PROVIDED DATA:
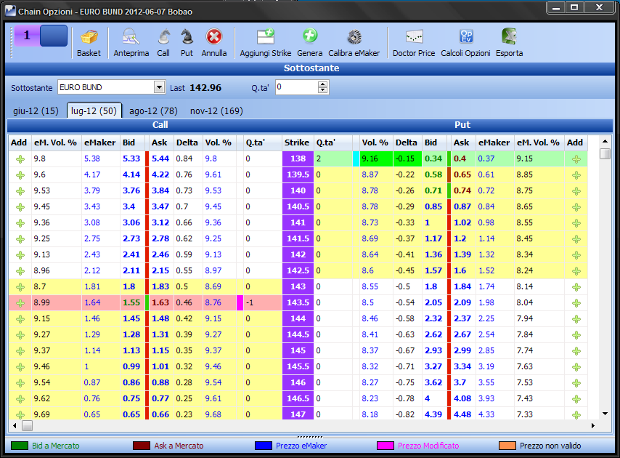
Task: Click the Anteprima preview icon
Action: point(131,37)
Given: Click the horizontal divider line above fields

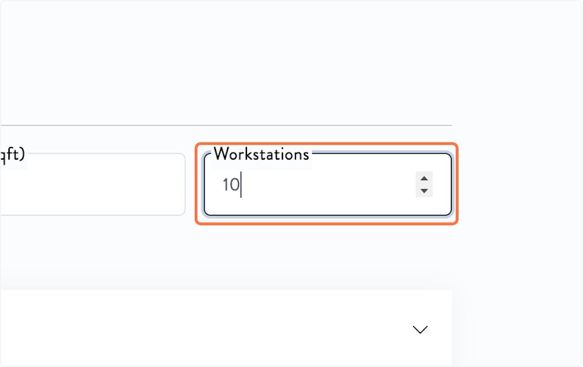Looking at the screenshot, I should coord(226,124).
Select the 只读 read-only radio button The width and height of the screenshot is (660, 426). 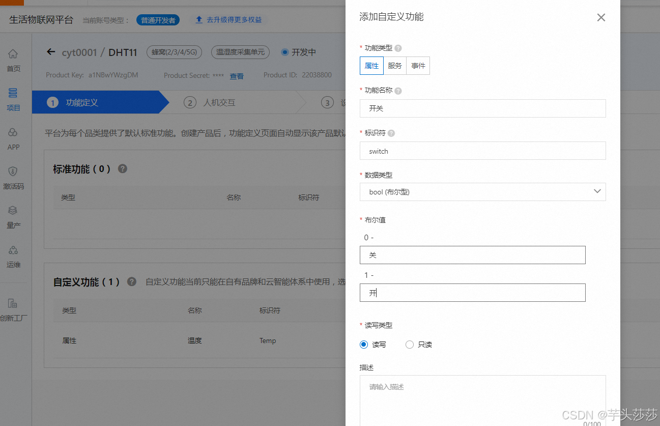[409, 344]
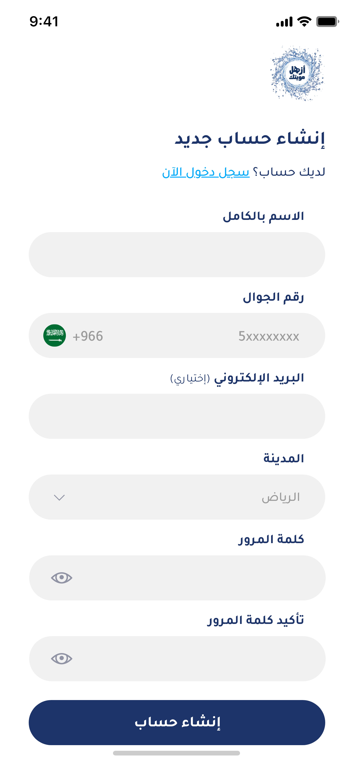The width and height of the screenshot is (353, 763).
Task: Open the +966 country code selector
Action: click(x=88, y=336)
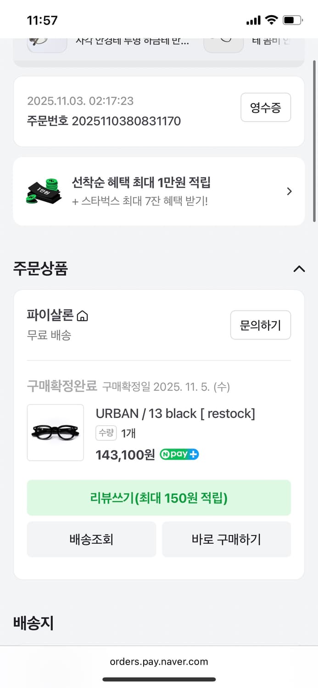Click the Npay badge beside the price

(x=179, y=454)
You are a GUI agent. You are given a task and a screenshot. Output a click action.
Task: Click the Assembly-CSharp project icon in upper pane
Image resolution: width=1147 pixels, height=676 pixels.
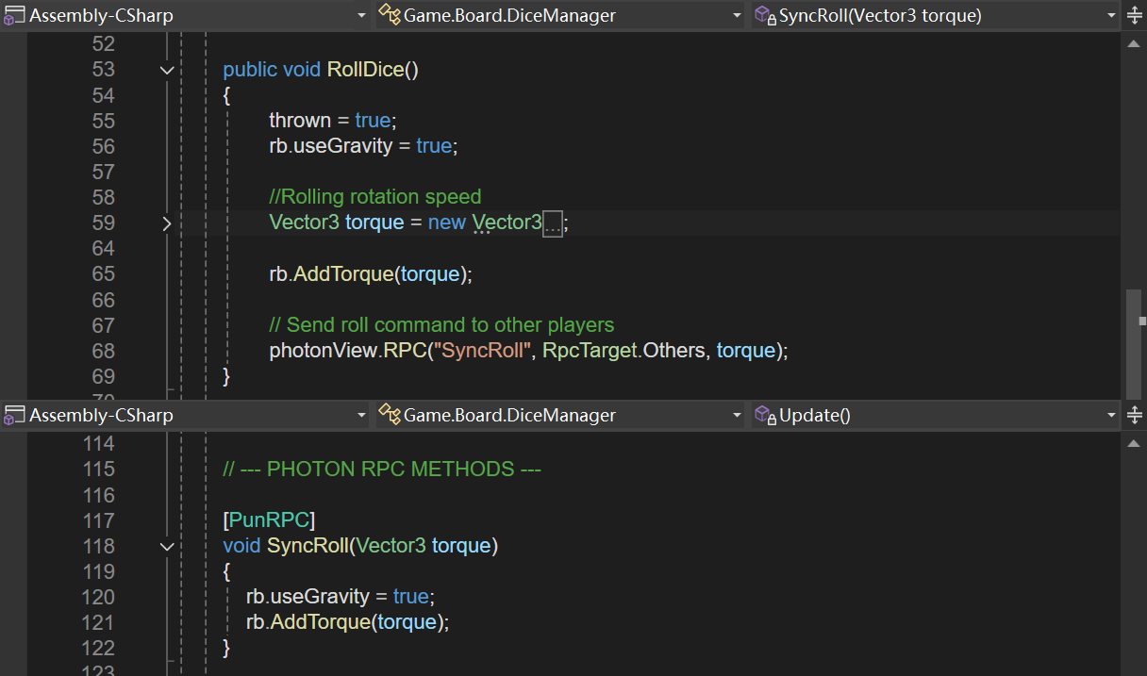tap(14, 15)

PROBLEM DETAILS: Nothing but the lines from the one containing "Task: Click the Assembly-CSharp" through the last line of the material may appear in the answer, transcribed exactly and with no pictures.

TASK OUTPUT:
Task: Click the Assembly-CSharp project icon in upper pane
Image resolution: width=1147 pixels, height=676 pixels.
tap(14, 15)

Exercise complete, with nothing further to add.